一种测定家族性高胆固醇血症中功能性低密度脂蛋白受体活性的新方法：CD3/CD28 检测法在淋巴细胞中的应用。

A novel method for determining functional LDL receptor activity in familial hypercholesterolemia: application of the CD3/CD28 assay in lymphocytes.

作者信息

Tada Hayato, Kawashiri Masa-aki, Noguchi Tohru, Mori Mika, Tsuchida Masayuki, Takata Mutsuko, Nohara Atsushi, Inazu Akihiro, Kobayashi Junji, Yachie Akihiro, Mabuchi Hiroshi, Yamagishi Masakazu

机构信息

Division of Cardiovascular Medicine, Department of Internal Medicine, Graduate School of Medical Science, Kanazawa University, Kanazawa, Japan.

出版信息

Clin Chim Acta. 2009 Feb;400(1-2):42-7. doi: 10.1016/j.cca.2008.10.010. Epub 2008 Oct 26.

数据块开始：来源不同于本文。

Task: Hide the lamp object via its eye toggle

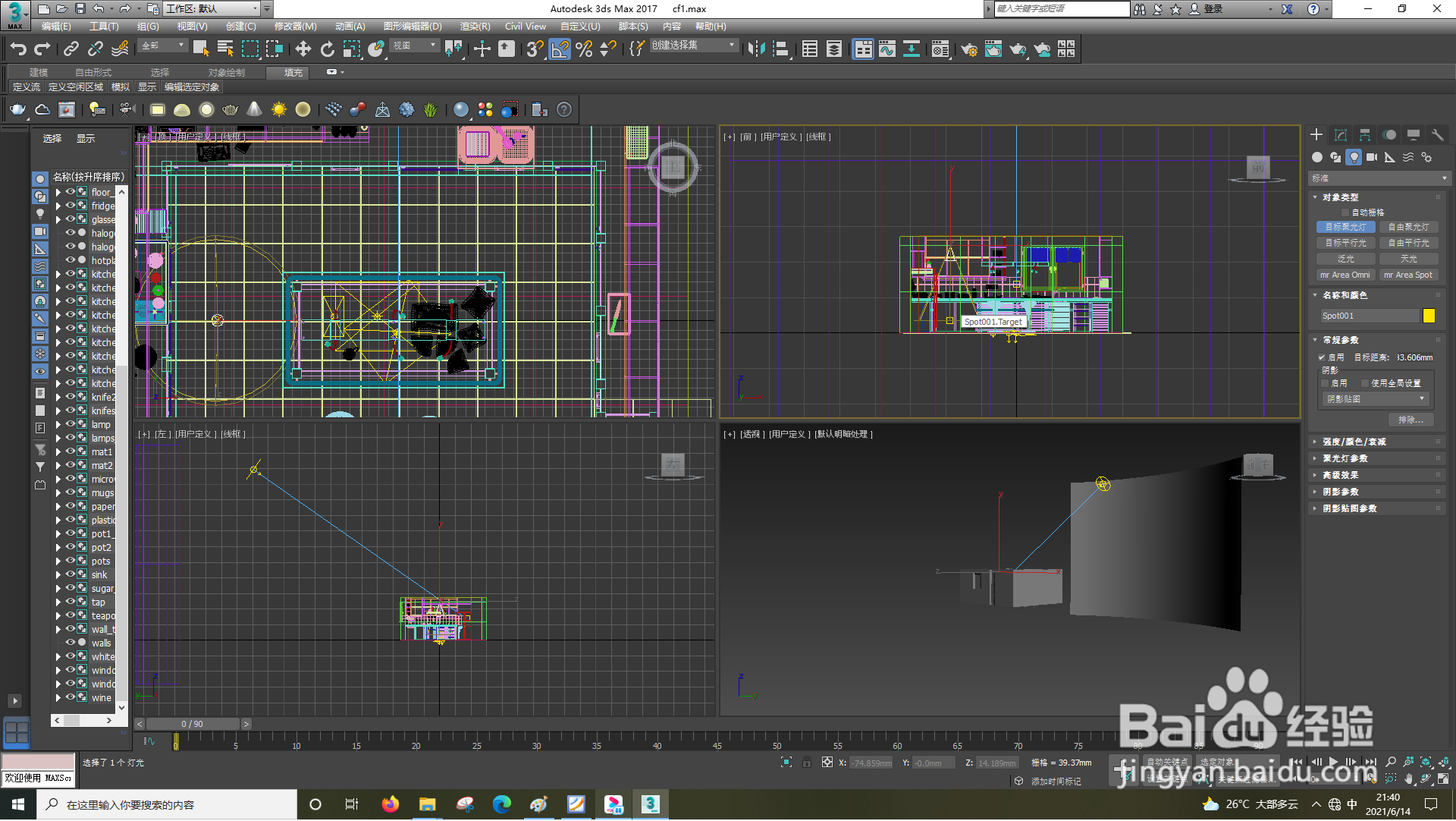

DOI:10.1016/j.cca.2008.10.010

PMID:19013141

Abstract

BACKGROUND

The objective of this study was to develop a new and simple method for measuring low-density lipoprotein receptor (LDLR) activity using peripheral lymphocytes enabling us to clinically diagnose familial hypercholesterolemia (FH) and ascertain the involved mutations (such as K790X mutation), that might not be clearly detected in the conventional method.

METHODS

Our method comprised the following 2 features: first, we used anti-CD3/CD28 beads to stimulate T-lymphocytes to obtain a uniform fraction of lymphocytes and maximum up-regulation of LDLR. Second, we excluded the possibility of overestimation of lymphocyte signals bound only to its surface, by adding heparin to the cultured lymphocytes used for the LDLR assay.

RESULTS

Based on the genetic mutation, the FH subjects were divided into 2 groups, K790X, (n=20) and P664L, (n=5), and their LDLR activities was measured by this method, which was found to be 55.3+/-8.9% and 63.9+/-13.8%, respectively, of that of the control group (n=15). In comparison, the LDLR activity was 86.1+/-11.6% (K790X) and 73.3+/-6.3% (P664L) of that of the control group when measured by the conventional method, indicating that impairment of LDLR function in FH K790X subjects was much more clearly differentiated with our method than with the conventional method (paired t-test, p<0.0001). The levels of LDLR expression also showed similar tendencies, that is, 89.4+/-13.2% (K790X) and 76.9+/-17.4% (P664L) of that of the control group when measured by the conventional method, and 78.1+/-9.7% (K790X) and 70.3+/-26.5% (P664L) when measured by our new method. In addition, we confirmed that there was little influence of statin treatment on LDLR activity among the study subjects when our method was used.

CONCLUSION

These results demonstrate that our new method is applicable for measuring LDLR activity, even in subjects with an internally defective allele, and that T-lymphocytes of the FH K790X mutation possess characteristics of that allele.

摘要

背景

本研究的目的是开发一种新的、简单的方法，利用外周淋巴细胞测量低密度脂蛋白受体（LDLR）活性，使我们能够临床诊断家族性高胆固醇血症（FH）并确定相关突变（如K790X突变），而这些突变在传统方法中可能无法被清晰检测到。

方法

我们的方法包括以下两个特点：第一，我们使用抗CD3/CD28磁珠刺激T淋巴细胞，以获得均匀的淋巴细胞组分并使LDLR最大程度上调。第二，通过向用于LDLR检测的培养淋巴细胞中添加肝素，我们排除了仅与淋巴细胞表面结合的信号被高估的可能性。

结果

根据基因突变情况，FH受试者被分为两组，K790X组（n = 20）和P664L组（n = 5），并用此方法测量他们的LDLR活性，发现分别为对照组（n = 15）的55.3±8.9%和63.9±13.8%。相比之下，用传统方法测量时，K790X组和P664L组的LDLR活性分别为对照组的86.1±11.6%和73.3±6.3%，这表明与传统方法相比，我们的方法能更清晰地区分FH K790X受试者的LDLR功能受损情况（配对t检验，p < 0.0001）。LDLR表达水平也呈现类似趋势，即传统方法测量时，K790X组和P664L组分别为对照组的89.4±13.2%和76.9±17.4%，而用我们的新方法测量时分别为78.1±9.7%和70.3±26.5%。此外，我们证实，当使用我们的方法时，他汀类药物治疗对研究受试者的LDLR活性影响很小。